**GOAL:** Copy each of the rows below word for word, leaving every character unchanged.

## start

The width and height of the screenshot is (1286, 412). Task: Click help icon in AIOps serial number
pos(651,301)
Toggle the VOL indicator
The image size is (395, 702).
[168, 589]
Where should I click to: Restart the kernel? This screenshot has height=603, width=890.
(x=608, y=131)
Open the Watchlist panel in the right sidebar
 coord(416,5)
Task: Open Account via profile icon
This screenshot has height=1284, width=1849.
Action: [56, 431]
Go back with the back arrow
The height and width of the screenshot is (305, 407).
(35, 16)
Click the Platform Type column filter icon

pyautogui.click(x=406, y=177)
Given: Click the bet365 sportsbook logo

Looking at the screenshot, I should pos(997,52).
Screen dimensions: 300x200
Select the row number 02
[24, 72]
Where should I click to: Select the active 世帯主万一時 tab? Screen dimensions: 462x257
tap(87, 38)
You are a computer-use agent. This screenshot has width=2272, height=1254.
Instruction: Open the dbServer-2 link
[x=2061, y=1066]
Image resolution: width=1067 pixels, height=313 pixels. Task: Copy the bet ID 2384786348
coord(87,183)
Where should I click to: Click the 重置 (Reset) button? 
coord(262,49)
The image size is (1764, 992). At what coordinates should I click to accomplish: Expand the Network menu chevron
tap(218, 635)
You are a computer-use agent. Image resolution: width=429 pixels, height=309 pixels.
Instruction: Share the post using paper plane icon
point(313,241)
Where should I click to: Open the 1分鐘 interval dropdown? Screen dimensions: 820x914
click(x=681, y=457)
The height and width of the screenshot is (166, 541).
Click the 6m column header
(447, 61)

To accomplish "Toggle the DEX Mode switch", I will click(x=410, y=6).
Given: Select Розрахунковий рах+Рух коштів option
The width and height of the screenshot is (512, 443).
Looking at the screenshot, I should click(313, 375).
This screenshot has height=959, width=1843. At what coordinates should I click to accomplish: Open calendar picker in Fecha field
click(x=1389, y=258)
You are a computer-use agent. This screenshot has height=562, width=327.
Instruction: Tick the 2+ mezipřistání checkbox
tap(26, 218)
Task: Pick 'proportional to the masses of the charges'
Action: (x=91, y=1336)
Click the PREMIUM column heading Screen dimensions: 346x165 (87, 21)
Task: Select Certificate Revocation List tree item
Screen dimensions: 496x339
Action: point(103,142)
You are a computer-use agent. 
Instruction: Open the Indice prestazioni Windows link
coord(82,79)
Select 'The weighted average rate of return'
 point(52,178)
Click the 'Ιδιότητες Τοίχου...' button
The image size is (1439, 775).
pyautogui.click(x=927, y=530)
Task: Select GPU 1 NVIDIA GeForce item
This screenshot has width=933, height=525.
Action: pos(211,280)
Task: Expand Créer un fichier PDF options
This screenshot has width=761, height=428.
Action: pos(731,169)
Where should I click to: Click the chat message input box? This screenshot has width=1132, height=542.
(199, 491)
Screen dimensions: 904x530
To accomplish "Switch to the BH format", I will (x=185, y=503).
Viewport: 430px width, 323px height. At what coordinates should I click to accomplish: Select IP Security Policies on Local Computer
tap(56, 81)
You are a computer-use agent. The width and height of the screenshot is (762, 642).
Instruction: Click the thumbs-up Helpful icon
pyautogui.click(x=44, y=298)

## end

**CORRECT RESULT:**
The width and height of the screenshot is (1286, 412). Task: Click help icon in AIOps serial number
pos(651,301)
Toggle the VOL indicator
The image size is (395, 702).
[168, 589]
Where should I click to: Restart the kernel? This screenshot has height=603, width=890.
(x=608, y=131)
Open the Watchlist panel in the right sidebar
 coord(416,5)
Task: Open Account via profile icon
This screenshot has height=1284, width=1849.
Action: [56, 431]
Go back with the back arrow
The height and width of the screenshot is (305, 407).
(35, 16)
Click the Platform Type column filter icon

pyautogui.click(x=406, y=177)
Given: Click the bet365 sportsbook logo

Looking at the screenshot, I should pos(997,52).
Screen dimensions: 300x200
Select the row number 02
[24, 72]
Where should I click to: Select the active 世帯主万一時 tab? Screen dimensions: 462x257
tap(87, 38)
You are a computer-use agent. This screenshot has width=2272, height=1254.
Instruction: Open the dbServer-2 link
[x=2061, y=1066]
Image resolution: width=1067 pixels, height=313 pixels. Task: Copy the bet ID 2384786348
coord(87,183)
Where should I click to: Click the 重置 (Reset) button? 
coord(262,49)
The image size is (1764, 992). At what coordinates should I click to accomplish: Expand the Network menu chevron
tap(218, 635)
You are a computer-use agent. Image resolution: width=429 pixels, height=309 pixels.
Instruction: Share the post using paper plane icon
point(313,241)
Where should I click to: Open the 1分鐘 interval dropdown? Screen dimensions: 820x914
click(x=681, y=457)
The height and width of the screenshot is (166, 541).
Click the 6m column header
(447, 61)

To accomplish "Toggle the DEX Mode switch", I will click(x=410, y=6).
Given: Select Розрахунковий рах+Рух коштів option
The width and height of the screenshot is (512, 443).
Looking at the screenshot, I should click(313, 375).
This screenshot has height=959, width=1843. At what coordinates should I click to accomplish: Open calendar picker in Fecha field
click(x=1389, y=258)
You are a computer-use agent. This screenshot has height=562, width=327.
Instruction: Tick the 2+ mezipřistání checkbox
tap(26, 218)
Task: Pick 'proportional to the masses of the charges'
Action: (x=91, y=1336)
Click the PREMIUM column heading Screen dimensions: 346x165 (87, 21)
Task: Select Certificate Revocation List tree item
Screen dimensions: 496x339
Action: point(103,142)
You are a computer-use agent. 
Instruction: Open the Indice prestazioni Windows link
coord(82,79)
Select 'The weighted average rate of return'
 point(52,178)
Click the 'Ιδιότητες Τοίχου...' button
The image size is (1439, 775).
pyautogui.click(x=927, y=530)
Task: Select GPU 1 NVIDIA GeForce item
This screenshot has width=933, height=525.
Action: pos(211,280)
Task: Expand Créer un fichier PDF options
This screenshot has width=761, height=428.
Action: pos(731,169)
Where should I click to: Click the chat message input box? This screenshot has width=1132, height=542.
(199, 491)
Screen dimensions: 904x530
To accomplish "Switch to the BH format", I will (x=185, y=503).
Viewport: 430px width, 323px height. At what coordinates should I click to accomplish: Select IP Security Policies on Local Computer
tap(56, 81)
You are a computer-use agent. The width and height of the screenshot is (762, 642).
Instruction: Click the thumbs-up Helpful icon
pyautogui.click(x=44, y=298)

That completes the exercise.